Le Conseil national de l’ordre des pharmaciens de Tunisie (CNOPT) a exprimé, dimanche, sa forte inquiétude quant à l’impact de la décision de la Chambre syndicale nationale des pharmaciens grossistes-répartiteurs (CSPGR) de suspendre la distribution de médicaments sur tout le territoire, sur le droit des malades à l’accès aux médicaments. La décision de la chambre intervient en raison du non renouvellement, par le ministère des Finances, de l’attestation d’exonération de la retenue à la source sur les ventes des médicaments au titre de l’année 2022. « L’arrêt de l’activité des pharmaciens grossistes impactera directement le stock des médicaments dans les pharmacies et leur capacité à satisfaire les besoins des malades », explique le CNOPT.
Il a appelé les autorités concernées à intervenir d’urgence pour trouver une solution qui puisse garantir la continuité de la distribution des médicaments pour préserver la santé des citoyens.
Rappelons que la CSPGR qui avait préalablement décidé d’arrêter son activité à partir du 15 novembre dernier, pour les mêmes raisons, avait reporté cette décision le 14 du même mois, expliquant ce report par la poursuite des négociations avec les parties gouvernementales concernées et de «promesses sérieuses faites par le ministre de la Santé, et les ministres concernés par la résolution de cette affaire».
Négociations qui n’ont pas abouti
La CSPGR avait appelé, en mars 2022, le gouvernement à intervenir en urgence pour permettre à ses adhérents d’avoir l’attestation d’exonération de retenue à la source pour l’année 2022. Le trésorier de la chambre, Ahmed El Karray avait indiqué dans une déclaration à l’agence Tap, que la chambre avait l’habitude, depuis 2006, d’obtenir ladite exonération, dans un délai qui ne dépasse pas le mois de janvier, ajoutant que les adhérents de la chambre ont soumis des demandes pour avoir cette attestation, depuis le début de 2022, sans avoir de réponse.
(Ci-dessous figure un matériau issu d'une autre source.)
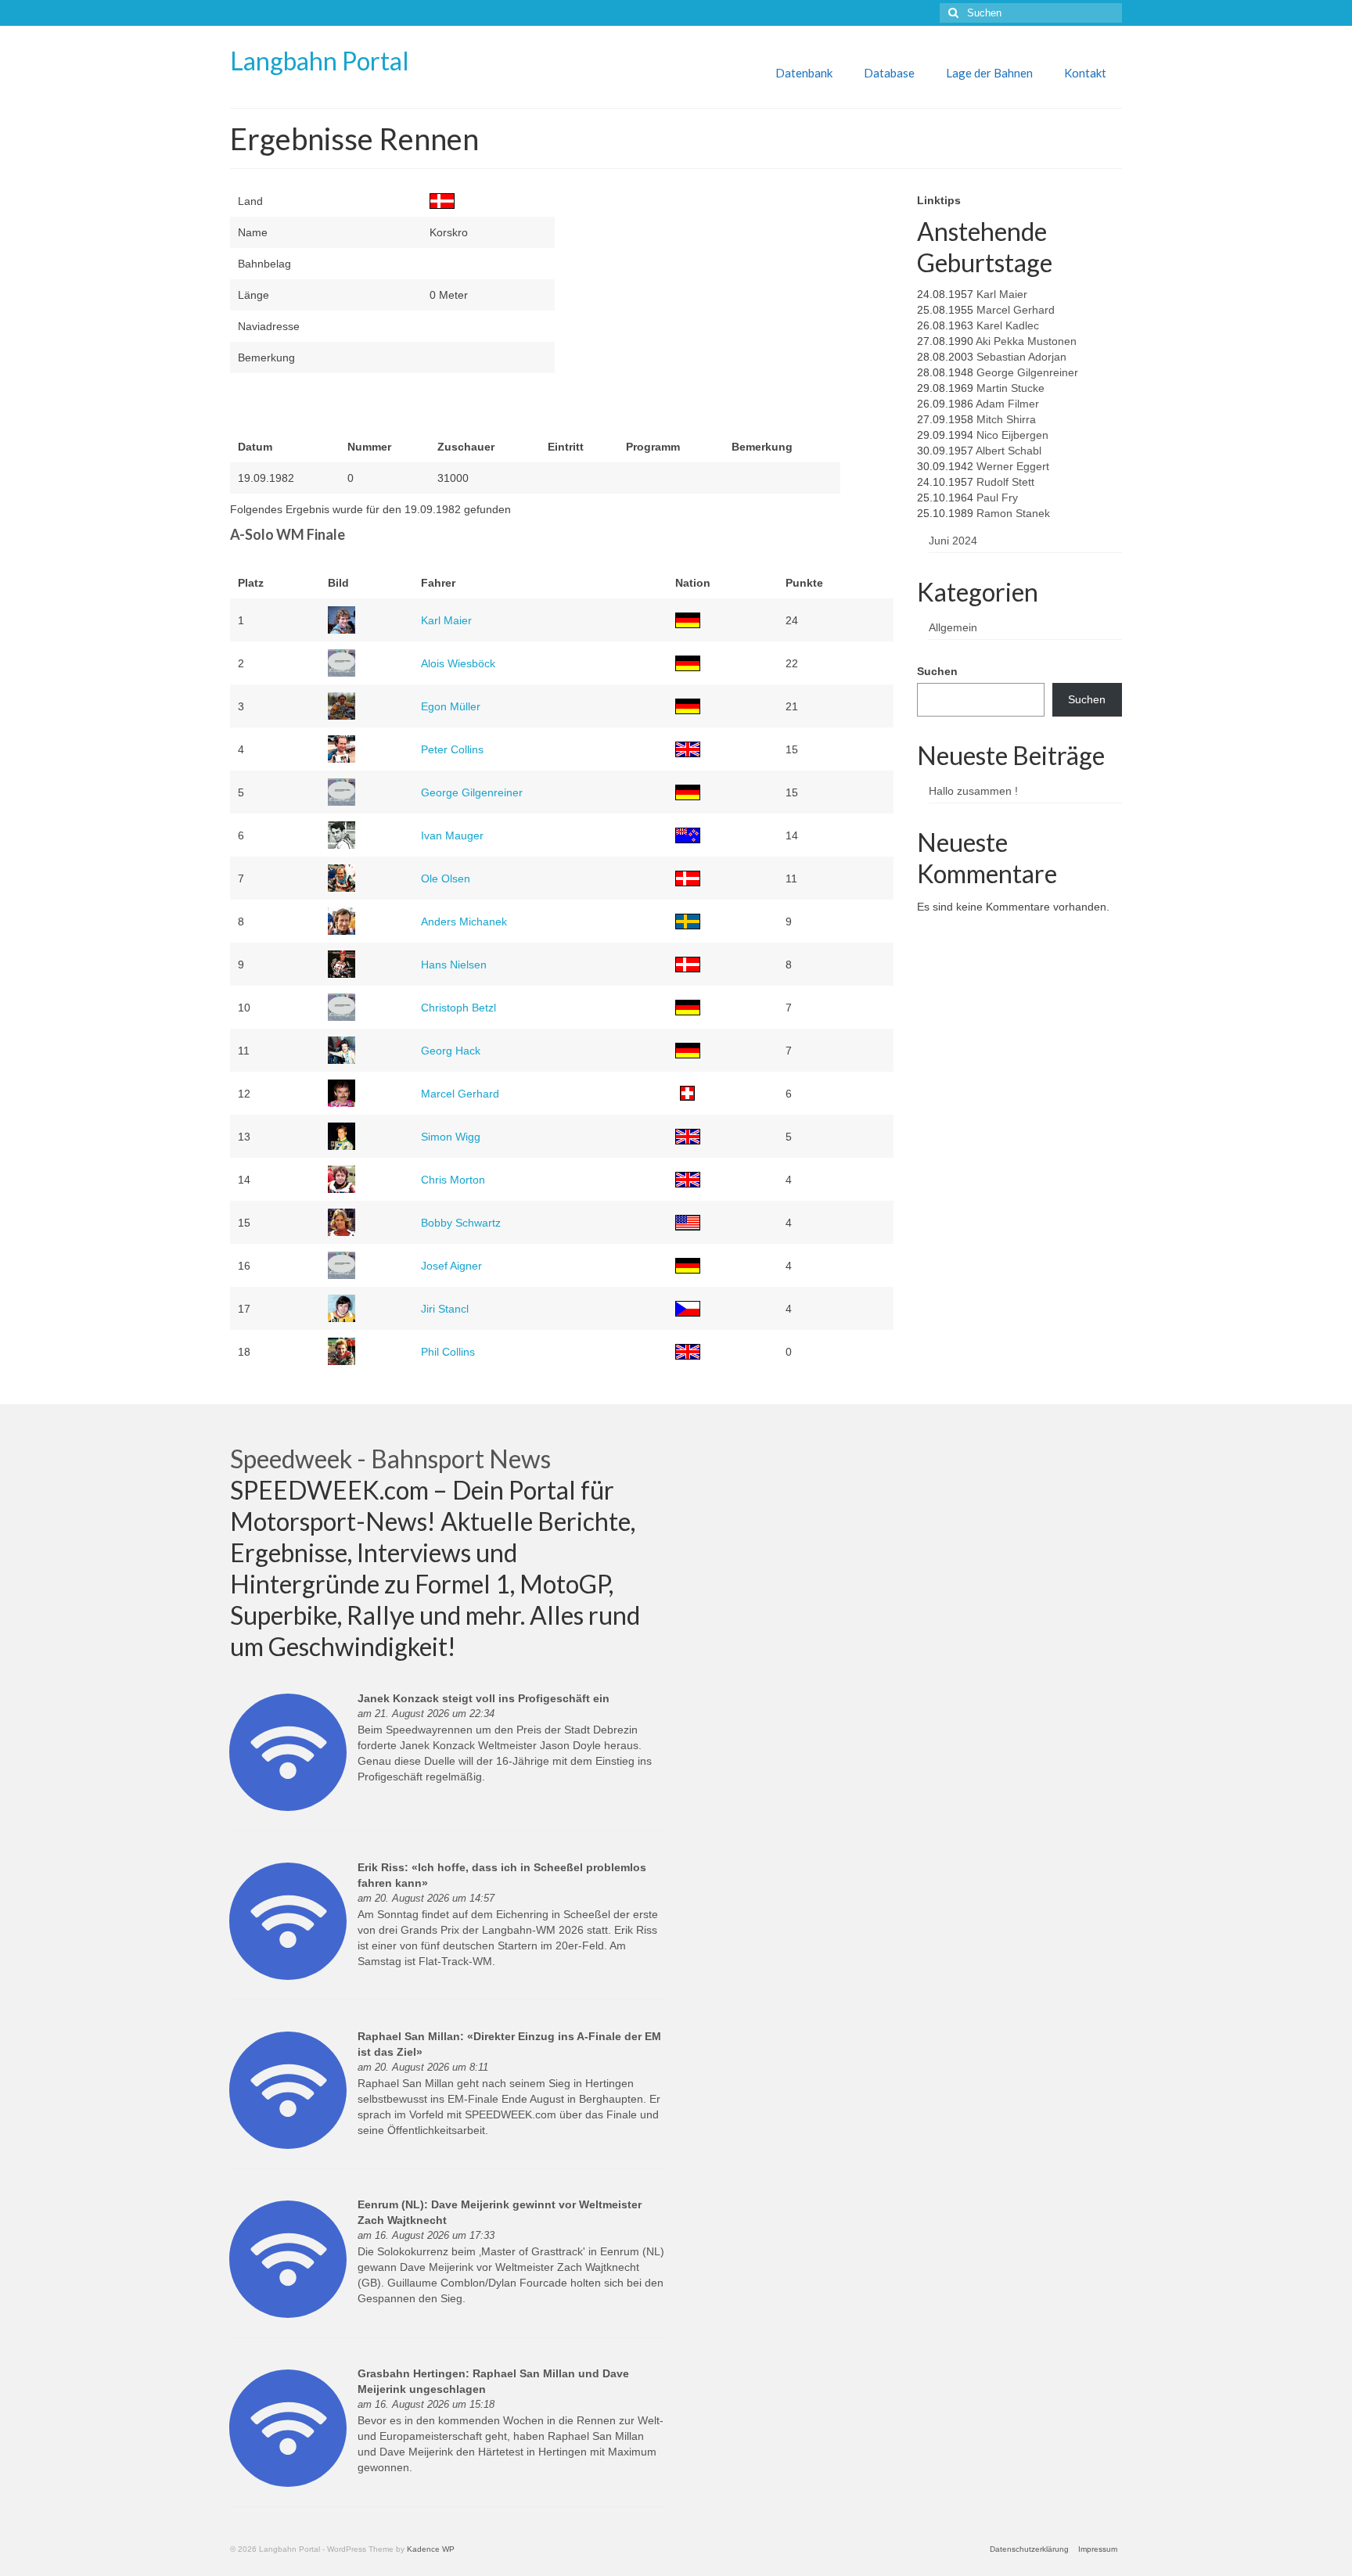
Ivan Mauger (452, 835)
Il a considéré que le non renouvellement de l’attestation d’exonération de la retenue à la source aggravera ces difficultés et menacera la pérennité de ces entreprises, ce qui impactera négativement le secteur de distribution de médicaments et le système sanitaire tout entier.
La Tunisie compte 80 entreprises opérant dans le domaine de la distribution en gros des médicaments. Le secteur de la santé et le secteur pharmaceutique sont des secteurs vitaux pour le pays et devraient figurer en tête de liste des priorités des problèmes à résoudre. Comment est-il possible de vivre sans médicaments surtout pour les personnes qui ont des maladies chroniques ? Il est inadmissible de laisser un tel problème sans solution et de prendre le risque que les choses s’aggravent et prennent de l’ampleur surtout que le pays souffre d’une pénurie récurrente des médicaments.
Trois grandes multinationales ont pris la poudre d’escampette
Le problème principal de la crise du secteur est d’ordre financier, du reste décuplé par l’endettement continu de l’Etat. Récemment industrie pharmaceutique a été secouée par l’annonce de désinvestissement de trois grandes multinationales pharmaceutiques à cause des retards de paiement. Le syndicat avait déjà prévenu, depuis plusieurs années, quant à la gravité de la situation. Chose qui n’a pas été prise en considération bien sûr. « Depuis plus de six ans, le SEPHIRE a prévenu les autorités de santé tunisiennes qu’une grave crise du médicament risquerait de se produire si le gouvernement ne prenait pas des mesures courageuses, immédiates et concrètes, pour réviser dans son ensemble, le financement du secteur de la santé… Nous arrivons aujourd’hui à un niveau de pénurie de médicaments sans précédent… ».
L’Etat est déjà en dette avec la pharmacie centrale. Les impayés de la CNAM auprès de la PCT ont atteint 440 millions de dinars. La dette de la CNSS auprès des hôpitaux est énorme, vu qu’ils doivent à la PCT plus de 700 millions de dinars. Ce cercle vicieux d’endettement et d’impayés nuit considérablement au secteur pharmaceutique. Et puis le problème des grossistes répartiteurs est un parmi tant d’autres. L’exonération décide de la survie de ses sociétés qui risquent de déposer le bilan dans les prochains mois si aucun accord n’est trouvé et pire encore tout le pays risque de se retrouver sans médicaments puisque puisqu’il est bien entendu qu’aucun autre mécanisme ne peut assurer la distribution des médicaments aux pharmacies.